* [Source extract]:
This is an assignment-intensive week in my classes. On Monday, paper proposals were due in from the students in my Victorian ‘Woman Question’ seminar at 9:30. Then at 11:30 the students in Mystery and Detective Fiction wrote their second mid-term test. Today the students in 19th-Century Fiction turn in the fourth round of their letter exchanges, this batch on Hard Times.
To some extent, the convergence of all of these things represents a failure of planning on my part. I always intend to, but never quite do, collate my schedules for all my classes as I draw up the syllabi. I know it would be better for me (and thus, indirectly, for my students) if I didn’t get overwhelmed with multiple assignments to evaluate all at once. The problem is, things aren’t altogether that flexible, especially at the end of term, but also along the way: you have to cover a certain amount of material, or finish some number books, before you can reasonably ask students to do any substantial work reflecting on what they’ve learned. I do lots of small things along the way, to practice skills, motivate attendance and participation, and so on, but papers and tests require a foundation of reading and thinking before they can mean much. And so, weeks like this one, in which you simply have to power through your share of the work. Because some of the students in Mystery and Detective Fiction are considering an essay alternative to the final exam that depends on their marks on their two midterms, I made marking their tests a top priority: those who want to do the essay have to submit a proposal by next week, so I wanted them to know as soon as possible if this would be an option for them. I’m proud (and a bit astonished) to say that thanks to a combination of discipline and concentration on my side and a relative absence of other interruptions yesterday (a non-teaching day, so prime time for both work and, often, meetings), I was able to post the test scores (all 65 of them!) a mere 25 hours after bringing the midterms back to my office with me. I’m also about half way through commenting on the ‘woman question’ proposals, which I would like to return by tomorrow. And the papers I get in this afternoon should be back no later than Monday–so that I have a clear desk for the further proposals that will be coming in, not to mention the new priorities that will be urging themselves upon me, like making up practice exams, fitting in the last few in-class responses, and (last but definitely not least) rereading a Ph.D. thesis in preparation for the defense next Friday.

* [Extracted information]:
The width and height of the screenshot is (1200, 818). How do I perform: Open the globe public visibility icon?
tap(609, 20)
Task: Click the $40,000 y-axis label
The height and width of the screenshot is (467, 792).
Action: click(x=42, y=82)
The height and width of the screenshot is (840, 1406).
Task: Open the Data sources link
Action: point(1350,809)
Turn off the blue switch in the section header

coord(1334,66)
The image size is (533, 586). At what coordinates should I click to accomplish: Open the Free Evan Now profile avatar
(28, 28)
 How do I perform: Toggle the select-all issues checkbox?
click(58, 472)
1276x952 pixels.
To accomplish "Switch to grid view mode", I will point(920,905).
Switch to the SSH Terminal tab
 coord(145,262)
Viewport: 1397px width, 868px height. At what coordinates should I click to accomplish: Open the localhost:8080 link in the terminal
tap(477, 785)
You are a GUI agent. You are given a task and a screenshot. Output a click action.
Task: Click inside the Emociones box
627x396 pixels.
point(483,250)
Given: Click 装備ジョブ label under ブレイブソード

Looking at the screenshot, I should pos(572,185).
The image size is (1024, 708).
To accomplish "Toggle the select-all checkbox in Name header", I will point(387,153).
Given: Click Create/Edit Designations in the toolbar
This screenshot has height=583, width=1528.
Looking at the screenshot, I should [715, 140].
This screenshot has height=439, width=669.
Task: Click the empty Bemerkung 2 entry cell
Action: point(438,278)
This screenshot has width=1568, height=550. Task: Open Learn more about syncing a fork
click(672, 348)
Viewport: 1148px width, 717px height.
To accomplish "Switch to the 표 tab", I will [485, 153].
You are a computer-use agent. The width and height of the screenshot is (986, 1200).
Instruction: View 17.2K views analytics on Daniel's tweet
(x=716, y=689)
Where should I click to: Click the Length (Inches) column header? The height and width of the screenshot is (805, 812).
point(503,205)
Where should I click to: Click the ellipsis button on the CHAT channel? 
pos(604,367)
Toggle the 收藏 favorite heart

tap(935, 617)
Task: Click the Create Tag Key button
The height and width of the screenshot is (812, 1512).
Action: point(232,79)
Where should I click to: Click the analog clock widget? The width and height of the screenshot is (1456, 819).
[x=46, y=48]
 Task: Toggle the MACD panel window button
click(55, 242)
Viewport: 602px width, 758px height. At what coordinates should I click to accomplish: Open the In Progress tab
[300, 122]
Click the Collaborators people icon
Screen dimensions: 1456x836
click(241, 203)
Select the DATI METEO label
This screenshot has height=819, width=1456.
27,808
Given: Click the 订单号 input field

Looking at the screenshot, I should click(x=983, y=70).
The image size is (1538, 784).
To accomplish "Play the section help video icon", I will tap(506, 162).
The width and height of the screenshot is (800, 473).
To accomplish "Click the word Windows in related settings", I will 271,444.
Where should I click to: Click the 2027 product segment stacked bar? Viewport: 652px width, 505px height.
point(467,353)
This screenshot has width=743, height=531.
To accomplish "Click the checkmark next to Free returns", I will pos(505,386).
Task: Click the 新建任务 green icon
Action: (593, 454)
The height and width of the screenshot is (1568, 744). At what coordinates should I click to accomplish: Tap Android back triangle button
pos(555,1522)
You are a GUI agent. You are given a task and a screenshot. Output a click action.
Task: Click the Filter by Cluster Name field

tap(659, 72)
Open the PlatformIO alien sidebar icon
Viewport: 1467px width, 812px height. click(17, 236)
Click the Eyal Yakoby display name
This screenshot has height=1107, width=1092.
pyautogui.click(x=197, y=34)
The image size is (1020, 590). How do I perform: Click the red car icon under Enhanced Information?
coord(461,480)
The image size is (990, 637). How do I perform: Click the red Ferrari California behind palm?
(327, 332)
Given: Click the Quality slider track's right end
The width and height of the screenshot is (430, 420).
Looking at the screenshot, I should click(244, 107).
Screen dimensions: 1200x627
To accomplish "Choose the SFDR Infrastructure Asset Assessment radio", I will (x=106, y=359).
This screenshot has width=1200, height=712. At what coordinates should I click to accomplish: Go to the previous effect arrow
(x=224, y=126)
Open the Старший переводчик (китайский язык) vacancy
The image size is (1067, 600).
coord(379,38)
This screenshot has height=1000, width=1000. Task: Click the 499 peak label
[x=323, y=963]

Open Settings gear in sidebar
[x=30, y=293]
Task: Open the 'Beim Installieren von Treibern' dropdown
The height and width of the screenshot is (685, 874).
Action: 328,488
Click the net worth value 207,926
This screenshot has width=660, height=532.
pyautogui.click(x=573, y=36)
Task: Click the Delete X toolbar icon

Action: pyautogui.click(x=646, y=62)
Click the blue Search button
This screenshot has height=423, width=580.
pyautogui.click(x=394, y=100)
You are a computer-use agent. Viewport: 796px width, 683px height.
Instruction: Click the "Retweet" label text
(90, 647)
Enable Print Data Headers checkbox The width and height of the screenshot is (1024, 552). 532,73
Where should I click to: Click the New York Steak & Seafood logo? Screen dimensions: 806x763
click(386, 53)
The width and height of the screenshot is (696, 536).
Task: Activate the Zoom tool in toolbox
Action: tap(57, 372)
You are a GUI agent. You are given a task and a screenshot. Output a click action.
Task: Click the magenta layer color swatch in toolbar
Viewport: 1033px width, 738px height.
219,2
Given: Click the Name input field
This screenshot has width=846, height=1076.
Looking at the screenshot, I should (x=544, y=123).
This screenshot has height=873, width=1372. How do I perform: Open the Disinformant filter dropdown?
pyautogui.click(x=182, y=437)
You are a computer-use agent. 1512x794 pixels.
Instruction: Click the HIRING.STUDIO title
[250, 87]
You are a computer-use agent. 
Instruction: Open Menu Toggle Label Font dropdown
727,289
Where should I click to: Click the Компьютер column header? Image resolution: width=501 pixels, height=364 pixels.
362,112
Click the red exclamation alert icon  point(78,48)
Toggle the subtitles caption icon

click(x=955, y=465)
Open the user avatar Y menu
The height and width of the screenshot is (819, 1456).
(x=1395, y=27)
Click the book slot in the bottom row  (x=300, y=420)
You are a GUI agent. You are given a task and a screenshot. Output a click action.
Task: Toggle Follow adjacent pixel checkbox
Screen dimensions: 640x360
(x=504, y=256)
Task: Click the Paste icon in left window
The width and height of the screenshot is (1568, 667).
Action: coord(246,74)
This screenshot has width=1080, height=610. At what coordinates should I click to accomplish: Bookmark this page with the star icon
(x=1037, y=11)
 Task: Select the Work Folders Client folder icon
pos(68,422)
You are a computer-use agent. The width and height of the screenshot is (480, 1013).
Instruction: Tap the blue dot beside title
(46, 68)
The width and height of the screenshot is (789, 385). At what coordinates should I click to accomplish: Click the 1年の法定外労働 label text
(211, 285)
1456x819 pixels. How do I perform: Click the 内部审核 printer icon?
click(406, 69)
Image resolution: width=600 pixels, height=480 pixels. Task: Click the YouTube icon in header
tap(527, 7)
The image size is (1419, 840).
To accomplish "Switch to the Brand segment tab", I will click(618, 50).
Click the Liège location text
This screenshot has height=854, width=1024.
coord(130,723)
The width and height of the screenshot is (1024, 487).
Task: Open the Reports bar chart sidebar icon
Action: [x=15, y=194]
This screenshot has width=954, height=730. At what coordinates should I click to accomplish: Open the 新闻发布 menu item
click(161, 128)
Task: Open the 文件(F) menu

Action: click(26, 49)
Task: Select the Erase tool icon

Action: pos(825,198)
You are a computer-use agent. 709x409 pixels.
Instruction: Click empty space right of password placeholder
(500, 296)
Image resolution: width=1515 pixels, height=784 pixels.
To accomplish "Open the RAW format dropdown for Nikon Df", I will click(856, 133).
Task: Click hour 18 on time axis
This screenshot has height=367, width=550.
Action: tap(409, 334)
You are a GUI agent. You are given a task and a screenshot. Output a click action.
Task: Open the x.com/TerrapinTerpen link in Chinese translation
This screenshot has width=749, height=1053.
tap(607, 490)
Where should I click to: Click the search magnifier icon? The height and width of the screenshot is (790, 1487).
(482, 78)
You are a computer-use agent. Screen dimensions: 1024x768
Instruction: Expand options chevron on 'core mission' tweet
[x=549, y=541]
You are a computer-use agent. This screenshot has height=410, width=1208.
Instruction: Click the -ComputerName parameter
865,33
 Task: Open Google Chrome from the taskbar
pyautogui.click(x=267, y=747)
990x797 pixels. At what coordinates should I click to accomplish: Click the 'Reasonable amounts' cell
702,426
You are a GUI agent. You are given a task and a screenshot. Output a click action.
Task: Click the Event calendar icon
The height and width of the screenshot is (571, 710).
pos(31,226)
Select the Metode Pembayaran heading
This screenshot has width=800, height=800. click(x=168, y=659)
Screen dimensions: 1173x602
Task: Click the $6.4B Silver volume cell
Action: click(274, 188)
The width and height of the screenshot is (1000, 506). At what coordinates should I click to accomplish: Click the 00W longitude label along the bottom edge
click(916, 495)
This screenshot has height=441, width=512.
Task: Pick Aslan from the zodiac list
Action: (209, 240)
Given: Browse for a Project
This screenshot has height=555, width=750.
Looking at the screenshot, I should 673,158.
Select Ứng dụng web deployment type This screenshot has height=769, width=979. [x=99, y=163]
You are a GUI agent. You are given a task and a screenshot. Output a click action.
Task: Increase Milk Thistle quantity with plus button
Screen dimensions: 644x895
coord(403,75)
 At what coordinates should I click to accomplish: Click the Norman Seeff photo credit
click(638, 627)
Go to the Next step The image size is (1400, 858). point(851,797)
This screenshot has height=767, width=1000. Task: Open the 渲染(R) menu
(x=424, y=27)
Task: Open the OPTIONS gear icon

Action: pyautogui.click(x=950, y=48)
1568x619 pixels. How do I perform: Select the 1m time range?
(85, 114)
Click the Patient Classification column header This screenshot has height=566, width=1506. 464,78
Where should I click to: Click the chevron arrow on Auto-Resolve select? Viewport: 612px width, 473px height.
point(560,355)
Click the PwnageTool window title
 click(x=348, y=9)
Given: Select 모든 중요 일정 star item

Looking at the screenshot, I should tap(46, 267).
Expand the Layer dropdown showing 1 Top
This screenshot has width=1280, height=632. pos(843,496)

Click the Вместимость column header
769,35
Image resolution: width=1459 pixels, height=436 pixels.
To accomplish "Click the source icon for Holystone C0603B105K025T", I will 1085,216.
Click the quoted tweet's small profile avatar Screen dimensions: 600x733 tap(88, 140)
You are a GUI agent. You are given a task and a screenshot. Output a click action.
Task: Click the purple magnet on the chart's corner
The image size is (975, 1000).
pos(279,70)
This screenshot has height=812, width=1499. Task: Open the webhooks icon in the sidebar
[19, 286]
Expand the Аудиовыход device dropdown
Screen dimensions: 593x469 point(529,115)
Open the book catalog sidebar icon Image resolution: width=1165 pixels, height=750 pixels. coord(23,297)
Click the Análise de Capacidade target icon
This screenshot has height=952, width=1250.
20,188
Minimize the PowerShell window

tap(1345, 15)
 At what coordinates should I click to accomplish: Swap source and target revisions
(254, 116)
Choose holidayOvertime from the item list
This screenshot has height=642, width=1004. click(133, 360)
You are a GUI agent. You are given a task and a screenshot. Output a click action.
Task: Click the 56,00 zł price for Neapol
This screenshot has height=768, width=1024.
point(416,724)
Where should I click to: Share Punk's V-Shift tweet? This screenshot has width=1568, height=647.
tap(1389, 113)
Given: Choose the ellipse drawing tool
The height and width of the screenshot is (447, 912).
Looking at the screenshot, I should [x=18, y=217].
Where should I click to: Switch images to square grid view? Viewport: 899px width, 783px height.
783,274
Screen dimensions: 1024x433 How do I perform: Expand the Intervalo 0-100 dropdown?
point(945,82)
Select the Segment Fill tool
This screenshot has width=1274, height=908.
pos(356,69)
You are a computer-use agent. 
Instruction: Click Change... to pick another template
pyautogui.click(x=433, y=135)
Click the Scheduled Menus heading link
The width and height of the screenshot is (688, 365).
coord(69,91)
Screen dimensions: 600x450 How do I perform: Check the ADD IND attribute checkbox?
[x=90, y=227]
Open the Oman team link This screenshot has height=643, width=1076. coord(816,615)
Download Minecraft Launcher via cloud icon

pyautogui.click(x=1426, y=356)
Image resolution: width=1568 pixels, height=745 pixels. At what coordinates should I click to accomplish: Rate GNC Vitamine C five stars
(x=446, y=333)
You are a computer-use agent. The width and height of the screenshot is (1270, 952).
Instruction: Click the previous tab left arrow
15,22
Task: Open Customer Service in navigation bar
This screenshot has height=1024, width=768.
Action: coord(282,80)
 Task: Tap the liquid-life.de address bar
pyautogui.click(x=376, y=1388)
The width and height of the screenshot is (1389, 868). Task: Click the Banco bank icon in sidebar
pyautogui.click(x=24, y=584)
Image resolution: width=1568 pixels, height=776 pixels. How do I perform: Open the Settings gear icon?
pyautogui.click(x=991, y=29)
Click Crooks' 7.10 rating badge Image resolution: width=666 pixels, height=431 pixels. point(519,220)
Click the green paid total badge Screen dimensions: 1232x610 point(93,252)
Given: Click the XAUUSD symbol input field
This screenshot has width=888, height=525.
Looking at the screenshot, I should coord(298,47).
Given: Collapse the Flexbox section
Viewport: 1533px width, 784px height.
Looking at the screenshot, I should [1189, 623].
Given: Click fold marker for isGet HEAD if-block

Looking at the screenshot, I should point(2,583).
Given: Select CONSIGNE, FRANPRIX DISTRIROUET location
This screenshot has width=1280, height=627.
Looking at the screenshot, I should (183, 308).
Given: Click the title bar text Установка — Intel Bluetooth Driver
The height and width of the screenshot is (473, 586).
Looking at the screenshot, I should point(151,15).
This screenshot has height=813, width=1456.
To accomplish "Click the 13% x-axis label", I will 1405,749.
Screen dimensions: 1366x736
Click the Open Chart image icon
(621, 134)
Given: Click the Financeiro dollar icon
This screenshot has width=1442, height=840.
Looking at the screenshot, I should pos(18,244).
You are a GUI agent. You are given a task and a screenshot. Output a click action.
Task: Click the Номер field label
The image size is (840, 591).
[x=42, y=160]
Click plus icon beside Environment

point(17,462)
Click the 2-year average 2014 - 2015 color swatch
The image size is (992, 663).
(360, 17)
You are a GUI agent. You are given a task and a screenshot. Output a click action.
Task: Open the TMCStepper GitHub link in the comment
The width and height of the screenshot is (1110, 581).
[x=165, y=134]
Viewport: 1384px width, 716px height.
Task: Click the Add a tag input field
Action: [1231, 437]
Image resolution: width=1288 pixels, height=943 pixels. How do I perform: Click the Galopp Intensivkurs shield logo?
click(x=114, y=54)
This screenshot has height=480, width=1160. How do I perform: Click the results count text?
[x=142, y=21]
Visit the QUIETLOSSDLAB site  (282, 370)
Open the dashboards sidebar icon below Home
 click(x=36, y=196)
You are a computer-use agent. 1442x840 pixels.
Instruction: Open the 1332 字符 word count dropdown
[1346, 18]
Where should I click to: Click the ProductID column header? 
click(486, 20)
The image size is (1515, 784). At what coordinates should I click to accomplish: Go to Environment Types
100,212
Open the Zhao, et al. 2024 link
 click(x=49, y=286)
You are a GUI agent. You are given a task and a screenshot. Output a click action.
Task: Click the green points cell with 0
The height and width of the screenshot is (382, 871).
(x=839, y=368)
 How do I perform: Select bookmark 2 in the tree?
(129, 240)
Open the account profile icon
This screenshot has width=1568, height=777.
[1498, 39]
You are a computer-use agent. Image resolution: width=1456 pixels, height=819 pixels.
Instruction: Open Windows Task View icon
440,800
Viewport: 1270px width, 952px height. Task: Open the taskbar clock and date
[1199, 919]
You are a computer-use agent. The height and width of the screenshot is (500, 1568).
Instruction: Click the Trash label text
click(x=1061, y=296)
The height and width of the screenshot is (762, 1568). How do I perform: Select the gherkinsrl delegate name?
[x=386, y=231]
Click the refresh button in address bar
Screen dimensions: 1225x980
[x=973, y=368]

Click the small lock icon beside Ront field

* [Exercise prompt]: According to the teaching post, how soon after bringing the midterms back to the office were the test scores posted? This data has no connection to the teaching post above.

* [Written answer]: 25 hours later.